Records from a data source

···

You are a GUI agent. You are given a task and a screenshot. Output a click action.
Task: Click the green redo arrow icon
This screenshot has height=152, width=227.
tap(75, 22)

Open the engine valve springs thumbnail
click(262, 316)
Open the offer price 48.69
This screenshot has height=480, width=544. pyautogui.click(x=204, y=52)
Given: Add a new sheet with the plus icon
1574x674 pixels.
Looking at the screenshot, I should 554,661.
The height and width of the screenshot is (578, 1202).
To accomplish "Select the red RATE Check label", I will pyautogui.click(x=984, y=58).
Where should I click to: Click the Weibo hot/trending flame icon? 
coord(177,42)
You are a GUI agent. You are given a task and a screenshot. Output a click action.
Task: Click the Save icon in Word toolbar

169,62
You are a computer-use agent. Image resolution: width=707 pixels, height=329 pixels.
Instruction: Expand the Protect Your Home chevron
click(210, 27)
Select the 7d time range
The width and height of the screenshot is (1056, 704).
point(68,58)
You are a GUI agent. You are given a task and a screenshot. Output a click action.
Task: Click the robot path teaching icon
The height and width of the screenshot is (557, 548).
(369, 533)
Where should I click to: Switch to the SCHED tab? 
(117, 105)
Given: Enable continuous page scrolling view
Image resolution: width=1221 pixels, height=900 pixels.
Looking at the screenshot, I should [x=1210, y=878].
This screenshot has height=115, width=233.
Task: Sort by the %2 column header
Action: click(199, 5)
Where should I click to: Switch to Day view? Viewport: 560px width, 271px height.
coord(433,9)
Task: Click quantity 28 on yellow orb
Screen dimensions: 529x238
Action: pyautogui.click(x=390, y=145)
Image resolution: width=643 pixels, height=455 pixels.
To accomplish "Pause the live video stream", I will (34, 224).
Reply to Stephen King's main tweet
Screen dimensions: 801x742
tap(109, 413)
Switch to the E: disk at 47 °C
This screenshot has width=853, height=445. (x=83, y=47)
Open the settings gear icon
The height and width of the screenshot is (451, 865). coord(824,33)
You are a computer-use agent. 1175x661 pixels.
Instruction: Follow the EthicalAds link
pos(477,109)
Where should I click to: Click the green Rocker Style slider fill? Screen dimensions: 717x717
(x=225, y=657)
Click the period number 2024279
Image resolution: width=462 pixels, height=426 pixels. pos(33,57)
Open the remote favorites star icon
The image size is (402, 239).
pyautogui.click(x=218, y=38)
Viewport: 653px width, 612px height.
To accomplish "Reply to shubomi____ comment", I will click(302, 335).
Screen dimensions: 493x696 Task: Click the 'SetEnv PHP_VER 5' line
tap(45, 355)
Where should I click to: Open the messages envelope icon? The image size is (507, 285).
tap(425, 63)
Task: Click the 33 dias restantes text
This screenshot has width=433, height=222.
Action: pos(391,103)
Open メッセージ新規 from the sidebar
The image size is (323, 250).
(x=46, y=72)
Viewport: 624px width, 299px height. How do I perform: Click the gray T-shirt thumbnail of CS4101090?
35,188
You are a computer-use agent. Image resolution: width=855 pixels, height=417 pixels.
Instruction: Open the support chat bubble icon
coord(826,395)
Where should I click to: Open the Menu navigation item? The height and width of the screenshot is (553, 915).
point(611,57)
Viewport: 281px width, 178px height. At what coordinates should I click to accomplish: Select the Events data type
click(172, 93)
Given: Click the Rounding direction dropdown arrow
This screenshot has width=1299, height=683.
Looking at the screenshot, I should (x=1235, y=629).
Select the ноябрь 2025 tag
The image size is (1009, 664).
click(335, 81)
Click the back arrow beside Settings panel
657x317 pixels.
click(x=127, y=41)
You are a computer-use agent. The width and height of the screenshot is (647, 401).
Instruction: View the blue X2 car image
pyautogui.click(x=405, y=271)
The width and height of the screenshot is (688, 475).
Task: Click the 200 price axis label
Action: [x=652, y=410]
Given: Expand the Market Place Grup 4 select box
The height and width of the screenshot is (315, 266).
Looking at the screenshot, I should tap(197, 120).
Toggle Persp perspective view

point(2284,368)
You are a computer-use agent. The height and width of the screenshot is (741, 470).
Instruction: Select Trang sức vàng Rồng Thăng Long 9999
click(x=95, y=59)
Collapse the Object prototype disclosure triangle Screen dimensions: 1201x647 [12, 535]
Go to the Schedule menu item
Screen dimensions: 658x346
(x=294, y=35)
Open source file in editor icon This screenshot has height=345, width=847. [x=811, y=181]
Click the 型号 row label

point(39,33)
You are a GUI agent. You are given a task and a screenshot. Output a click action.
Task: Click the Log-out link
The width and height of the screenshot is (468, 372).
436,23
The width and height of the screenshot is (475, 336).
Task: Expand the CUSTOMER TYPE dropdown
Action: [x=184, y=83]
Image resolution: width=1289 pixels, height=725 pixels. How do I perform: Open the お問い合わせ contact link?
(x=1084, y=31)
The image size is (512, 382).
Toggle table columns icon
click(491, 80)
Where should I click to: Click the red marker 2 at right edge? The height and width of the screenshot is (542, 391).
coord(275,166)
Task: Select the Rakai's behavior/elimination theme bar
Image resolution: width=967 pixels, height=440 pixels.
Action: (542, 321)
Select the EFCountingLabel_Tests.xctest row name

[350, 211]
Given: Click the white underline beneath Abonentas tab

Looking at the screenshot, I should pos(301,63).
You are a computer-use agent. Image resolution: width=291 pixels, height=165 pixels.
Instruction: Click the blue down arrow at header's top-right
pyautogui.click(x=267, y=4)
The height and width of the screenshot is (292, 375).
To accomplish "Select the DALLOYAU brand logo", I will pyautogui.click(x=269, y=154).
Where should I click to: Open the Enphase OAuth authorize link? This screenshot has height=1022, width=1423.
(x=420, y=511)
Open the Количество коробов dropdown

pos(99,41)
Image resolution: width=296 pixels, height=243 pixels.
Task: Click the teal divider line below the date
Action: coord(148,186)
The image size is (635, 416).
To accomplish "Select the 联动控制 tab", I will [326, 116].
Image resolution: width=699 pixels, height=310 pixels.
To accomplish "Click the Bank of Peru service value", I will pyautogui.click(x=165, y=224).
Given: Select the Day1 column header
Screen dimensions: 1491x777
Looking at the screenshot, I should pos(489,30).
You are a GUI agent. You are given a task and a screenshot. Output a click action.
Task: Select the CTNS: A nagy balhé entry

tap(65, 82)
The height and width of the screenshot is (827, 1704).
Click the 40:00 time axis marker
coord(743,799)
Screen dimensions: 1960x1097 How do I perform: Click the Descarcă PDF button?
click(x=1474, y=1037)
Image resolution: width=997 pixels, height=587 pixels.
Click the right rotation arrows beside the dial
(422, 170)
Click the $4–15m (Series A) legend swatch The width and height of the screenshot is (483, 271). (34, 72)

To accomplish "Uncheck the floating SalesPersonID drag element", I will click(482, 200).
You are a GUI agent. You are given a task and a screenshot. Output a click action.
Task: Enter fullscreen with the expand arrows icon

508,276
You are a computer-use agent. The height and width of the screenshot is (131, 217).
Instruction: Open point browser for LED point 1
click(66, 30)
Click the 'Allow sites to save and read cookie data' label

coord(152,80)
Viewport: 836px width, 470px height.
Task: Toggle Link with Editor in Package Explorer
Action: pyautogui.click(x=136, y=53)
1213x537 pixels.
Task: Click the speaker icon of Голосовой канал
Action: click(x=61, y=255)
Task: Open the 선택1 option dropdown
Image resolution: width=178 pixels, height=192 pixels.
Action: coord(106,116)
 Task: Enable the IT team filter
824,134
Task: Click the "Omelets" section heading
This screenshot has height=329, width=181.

···

Among the lines above, find each one containing the string "Reply" and copy it.

Reply to Stephen King's main tweet
To accomplish "Reply to shubomi____ comment", I will click(302, 335).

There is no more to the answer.